Requirements -
Rewrite the stretch from the line containing "1621x1215 pixels." through the end of the material, replacing "Dresser" with "Cabinet" and leaving everything else unchanged.

#####

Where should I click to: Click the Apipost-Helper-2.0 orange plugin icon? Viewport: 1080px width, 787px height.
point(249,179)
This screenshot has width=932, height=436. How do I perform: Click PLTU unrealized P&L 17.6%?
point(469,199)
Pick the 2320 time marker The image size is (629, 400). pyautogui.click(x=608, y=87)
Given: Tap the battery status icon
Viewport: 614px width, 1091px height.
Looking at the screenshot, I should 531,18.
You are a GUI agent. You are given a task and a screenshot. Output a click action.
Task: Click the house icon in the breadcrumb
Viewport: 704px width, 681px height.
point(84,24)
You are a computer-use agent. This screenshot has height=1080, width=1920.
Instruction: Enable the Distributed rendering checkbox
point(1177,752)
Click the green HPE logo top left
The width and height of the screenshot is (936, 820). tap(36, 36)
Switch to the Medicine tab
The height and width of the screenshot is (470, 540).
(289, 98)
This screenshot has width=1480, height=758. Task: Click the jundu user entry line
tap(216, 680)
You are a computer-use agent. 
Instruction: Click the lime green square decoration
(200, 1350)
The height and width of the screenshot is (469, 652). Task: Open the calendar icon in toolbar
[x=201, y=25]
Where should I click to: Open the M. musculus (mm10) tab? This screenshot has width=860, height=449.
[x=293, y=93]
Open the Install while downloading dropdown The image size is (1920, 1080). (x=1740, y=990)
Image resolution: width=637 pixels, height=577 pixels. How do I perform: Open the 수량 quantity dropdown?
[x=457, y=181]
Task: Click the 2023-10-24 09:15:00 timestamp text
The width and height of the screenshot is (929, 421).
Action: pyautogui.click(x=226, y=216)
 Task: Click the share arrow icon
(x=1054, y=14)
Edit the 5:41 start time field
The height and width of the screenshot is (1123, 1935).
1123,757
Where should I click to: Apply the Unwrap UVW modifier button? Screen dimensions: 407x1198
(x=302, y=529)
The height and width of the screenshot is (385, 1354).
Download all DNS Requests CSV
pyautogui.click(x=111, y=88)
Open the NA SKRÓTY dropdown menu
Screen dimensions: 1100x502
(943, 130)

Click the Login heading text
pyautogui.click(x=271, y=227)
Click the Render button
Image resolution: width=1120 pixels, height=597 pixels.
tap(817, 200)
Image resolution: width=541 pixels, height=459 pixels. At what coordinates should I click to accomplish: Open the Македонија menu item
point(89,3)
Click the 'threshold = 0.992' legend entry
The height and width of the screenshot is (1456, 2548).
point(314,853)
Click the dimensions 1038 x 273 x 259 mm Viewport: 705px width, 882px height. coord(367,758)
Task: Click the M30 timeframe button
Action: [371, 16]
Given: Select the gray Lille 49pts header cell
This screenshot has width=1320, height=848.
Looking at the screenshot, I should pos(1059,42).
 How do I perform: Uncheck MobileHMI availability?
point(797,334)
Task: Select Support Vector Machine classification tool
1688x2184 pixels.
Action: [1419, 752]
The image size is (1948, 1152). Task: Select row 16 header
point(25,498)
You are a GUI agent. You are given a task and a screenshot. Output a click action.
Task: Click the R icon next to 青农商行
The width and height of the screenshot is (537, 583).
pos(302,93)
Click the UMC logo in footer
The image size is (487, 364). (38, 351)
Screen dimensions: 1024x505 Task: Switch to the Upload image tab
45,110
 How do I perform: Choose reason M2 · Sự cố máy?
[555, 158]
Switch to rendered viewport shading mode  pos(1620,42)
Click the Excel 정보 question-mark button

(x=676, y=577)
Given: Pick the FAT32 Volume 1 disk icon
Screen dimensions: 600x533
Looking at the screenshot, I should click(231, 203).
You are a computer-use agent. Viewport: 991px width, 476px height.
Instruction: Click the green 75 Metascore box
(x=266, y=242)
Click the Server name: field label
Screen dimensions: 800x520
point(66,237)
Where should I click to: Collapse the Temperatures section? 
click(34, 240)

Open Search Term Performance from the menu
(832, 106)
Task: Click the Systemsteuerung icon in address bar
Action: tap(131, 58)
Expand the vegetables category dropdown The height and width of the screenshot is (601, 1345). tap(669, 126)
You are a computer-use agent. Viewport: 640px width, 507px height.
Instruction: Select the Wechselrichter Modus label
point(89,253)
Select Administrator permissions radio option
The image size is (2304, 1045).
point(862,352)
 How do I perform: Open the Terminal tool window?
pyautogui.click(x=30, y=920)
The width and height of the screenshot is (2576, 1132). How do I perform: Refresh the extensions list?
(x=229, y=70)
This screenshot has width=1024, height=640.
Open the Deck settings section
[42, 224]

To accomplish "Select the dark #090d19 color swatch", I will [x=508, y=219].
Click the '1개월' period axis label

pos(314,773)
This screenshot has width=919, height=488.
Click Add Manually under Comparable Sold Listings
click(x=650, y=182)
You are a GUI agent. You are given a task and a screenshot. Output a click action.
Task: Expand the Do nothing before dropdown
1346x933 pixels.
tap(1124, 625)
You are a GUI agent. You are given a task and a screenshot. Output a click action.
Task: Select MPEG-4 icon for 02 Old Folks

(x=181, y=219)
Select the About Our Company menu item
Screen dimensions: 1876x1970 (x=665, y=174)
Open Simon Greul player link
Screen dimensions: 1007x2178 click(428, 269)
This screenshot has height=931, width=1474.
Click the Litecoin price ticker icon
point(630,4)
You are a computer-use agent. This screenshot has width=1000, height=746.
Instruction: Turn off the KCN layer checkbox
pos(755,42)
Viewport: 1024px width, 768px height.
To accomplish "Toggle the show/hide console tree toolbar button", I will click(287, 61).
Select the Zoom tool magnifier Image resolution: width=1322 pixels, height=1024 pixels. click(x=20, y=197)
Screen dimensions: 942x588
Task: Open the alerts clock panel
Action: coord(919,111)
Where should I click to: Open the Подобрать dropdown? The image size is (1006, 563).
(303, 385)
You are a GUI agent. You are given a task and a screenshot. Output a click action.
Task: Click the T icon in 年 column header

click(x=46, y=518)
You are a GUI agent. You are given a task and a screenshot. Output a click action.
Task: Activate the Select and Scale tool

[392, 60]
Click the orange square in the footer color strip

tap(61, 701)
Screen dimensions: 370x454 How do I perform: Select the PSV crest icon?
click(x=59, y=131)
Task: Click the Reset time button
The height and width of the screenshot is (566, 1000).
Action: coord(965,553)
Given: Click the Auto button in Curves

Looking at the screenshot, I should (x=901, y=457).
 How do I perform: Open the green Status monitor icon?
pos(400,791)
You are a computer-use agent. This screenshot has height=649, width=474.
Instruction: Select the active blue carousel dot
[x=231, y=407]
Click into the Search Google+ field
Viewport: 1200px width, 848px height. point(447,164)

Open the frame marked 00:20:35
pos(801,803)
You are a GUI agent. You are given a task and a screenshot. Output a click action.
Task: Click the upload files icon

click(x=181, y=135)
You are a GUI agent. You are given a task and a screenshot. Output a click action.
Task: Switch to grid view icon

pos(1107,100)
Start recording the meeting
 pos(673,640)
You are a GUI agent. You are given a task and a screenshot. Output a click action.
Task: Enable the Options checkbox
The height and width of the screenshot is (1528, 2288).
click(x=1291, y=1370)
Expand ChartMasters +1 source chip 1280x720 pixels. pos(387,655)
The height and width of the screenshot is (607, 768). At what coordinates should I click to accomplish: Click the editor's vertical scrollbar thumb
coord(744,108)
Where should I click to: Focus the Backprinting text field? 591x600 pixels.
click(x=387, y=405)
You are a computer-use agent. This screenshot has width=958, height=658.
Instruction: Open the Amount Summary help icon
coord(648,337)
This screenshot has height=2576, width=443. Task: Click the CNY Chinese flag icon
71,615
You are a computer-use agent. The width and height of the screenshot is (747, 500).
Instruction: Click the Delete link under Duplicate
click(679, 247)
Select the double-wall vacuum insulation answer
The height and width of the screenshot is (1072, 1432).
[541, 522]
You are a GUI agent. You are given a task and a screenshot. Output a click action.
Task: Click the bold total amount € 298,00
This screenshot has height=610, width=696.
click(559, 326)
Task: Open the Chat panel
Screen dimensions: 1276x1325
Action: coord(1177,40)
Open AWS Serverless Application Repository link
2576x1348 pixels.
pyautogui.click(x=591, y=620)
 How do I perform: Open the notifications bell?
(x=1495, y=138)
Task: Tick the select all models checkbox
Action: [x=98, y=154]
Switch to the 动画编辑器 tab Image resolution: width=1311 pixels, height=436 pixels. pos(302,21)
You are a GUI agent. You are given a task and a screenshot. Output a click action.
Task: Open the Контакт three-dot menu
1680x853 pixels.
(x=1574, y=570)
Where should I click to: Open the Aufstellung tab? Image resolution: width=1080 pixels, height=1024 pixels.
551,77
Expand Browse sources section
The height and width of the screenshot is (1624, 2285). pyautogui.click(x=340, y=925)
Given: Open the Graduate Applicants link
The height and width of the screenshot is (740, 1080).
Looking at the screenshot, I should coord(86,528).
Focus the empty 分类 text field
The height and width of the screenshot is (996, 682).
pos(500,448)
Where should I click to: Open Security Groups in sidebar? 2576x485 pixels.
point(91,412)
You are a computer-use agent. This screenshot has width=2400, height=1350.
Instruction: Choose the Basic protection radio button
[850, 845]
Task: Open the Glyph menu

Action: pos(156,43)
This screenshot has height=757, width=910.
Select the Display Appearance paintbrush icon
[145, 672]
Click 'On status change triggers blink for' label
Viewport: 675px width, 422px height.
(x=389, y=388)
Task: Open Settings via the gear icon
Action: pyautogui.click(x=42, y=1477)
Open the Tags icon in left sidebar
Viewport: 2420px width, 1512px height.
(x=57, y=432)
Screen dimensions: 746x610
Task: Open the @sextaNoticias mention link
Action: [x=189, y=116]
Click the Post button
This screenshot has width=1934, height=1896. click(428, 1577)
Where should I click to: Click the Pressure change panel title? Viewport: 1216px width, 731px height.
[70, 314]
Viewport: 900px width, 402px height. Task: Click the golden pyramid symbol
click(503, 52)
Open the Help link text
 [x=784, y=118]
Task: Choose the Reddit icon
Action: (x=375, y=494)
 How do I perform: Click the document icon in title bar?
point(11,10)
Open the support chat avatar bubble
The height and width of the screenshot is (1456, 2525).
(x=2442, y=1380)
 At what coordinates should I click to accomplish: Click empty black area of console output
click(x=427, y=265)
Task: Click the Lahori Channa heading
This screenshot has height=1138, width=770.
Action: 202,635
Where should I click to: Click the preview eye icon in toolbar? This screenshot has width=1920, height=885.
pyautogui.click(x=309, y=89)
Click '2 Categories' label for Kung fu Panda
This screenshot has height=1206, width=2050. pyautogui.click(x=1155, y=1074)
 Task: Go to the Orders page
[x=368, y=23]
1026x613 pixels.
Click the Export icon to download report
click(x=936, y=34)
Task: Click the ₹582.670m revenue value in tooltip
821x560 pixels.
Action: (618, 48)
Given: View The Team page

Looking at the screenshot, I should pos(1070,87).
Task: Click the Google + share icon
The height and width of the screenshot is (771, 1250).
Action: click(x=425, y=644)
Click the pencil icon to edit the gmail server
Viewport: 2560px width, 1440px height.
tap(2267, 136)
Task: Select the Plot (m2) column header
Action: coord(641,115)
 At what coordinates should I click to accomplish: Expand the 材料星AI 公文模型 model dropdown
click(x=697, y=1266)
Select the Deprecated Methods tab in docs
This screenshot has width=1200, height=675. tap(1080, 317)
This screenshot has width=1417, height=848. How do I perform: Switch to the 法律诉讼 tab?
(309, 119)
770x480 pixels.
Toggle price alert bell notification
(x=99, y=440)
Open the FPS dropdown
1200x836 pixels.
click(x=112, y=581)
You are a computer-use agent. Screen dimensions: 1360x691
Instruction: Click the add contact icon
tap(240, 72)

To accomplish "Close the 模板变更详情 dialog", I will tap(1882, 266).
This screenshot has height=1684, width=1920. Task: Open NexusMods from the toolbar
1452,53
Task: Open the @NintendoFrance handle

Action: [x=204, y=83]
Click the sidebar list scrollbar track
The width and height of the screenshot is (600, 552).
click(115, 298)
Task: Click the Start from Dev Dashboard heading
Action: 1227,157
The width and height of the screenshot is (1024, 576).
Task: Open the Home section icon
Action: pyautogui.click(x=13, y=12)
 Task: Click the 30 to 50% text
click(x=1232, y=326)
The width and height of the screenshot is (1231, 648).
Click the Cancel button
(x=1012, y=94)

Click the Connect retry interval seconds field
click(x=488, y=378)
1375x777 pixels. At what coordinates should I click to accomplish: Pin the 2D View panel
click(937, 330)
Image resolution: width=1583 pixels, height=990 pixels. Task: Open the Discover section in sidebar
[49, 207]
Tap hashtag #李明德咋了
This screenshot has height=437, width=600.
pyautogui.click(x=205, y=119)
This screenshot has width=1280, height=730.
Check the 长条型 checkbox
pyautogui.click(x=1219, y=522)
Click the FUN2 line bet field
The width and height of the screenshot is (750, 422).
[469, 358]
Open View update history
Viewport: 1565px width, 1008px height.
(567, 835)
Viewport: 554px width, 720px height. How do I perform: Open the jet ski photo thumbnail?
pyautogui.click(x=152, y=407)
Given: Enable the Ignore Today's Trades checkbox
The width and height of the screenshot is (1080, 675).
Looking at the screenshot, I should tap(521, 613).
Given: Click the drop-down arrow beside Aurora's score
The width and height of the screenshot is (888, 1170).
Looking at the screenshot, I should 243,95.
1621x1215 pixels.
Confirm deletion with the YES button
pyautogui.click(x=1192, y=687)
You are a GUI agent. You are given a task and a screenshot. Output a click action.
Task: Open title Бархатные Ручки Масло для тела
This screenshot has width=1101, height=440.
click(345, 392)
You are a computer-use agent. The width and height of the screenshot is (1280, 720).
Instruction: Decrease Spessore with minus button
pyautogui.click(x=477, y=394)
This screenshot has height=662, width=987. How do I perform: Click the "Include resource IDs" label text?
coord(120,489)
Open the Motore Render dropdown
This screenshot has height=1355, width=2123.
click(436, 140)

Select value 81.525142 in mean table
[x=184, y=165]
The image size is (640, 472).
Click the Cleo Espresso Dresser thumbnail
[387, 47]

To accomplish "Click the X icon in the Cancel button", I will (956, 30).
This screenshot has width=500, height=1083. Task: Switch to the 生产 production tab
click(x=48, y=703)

#####

Response to this task -
1621x1215 pixels.
Confirm deletion with the YES button
pyautogui.click(x=1192, y=687)
You are a GUI agent. You are given a task and a screenshot. Output a click action.
Task: Open title Бархатные Ручки Масло для тела
This screenshot has width=1101, height=440.
click(345, 392)
You are a computer-use agent. The width and height of the screenshot is (1280, 720).
Instruction: Decrease Spessore with minus button
pyautogui.click(x=477, y=394)
This screenshot has height=662, width=987. How do I perform: Click the "Include resource IDs" label text?
coord(120,489)
Open the Motore Render dropdown
This screenshot has height=1355, width=2123.
click(436, 140)

Select value 81.525142 in mean table
[x=184, y=165]
The image size is (640, 472).
Click the Cleo Espresso Cabinet thumbnail
[387, 47]

To accomplish "Click the X icon in the Cancel button", I will (956, 30).
This screenshot has width=500, height=1083. Task: Switch to the 生产 production tab
click(x=48, y=703)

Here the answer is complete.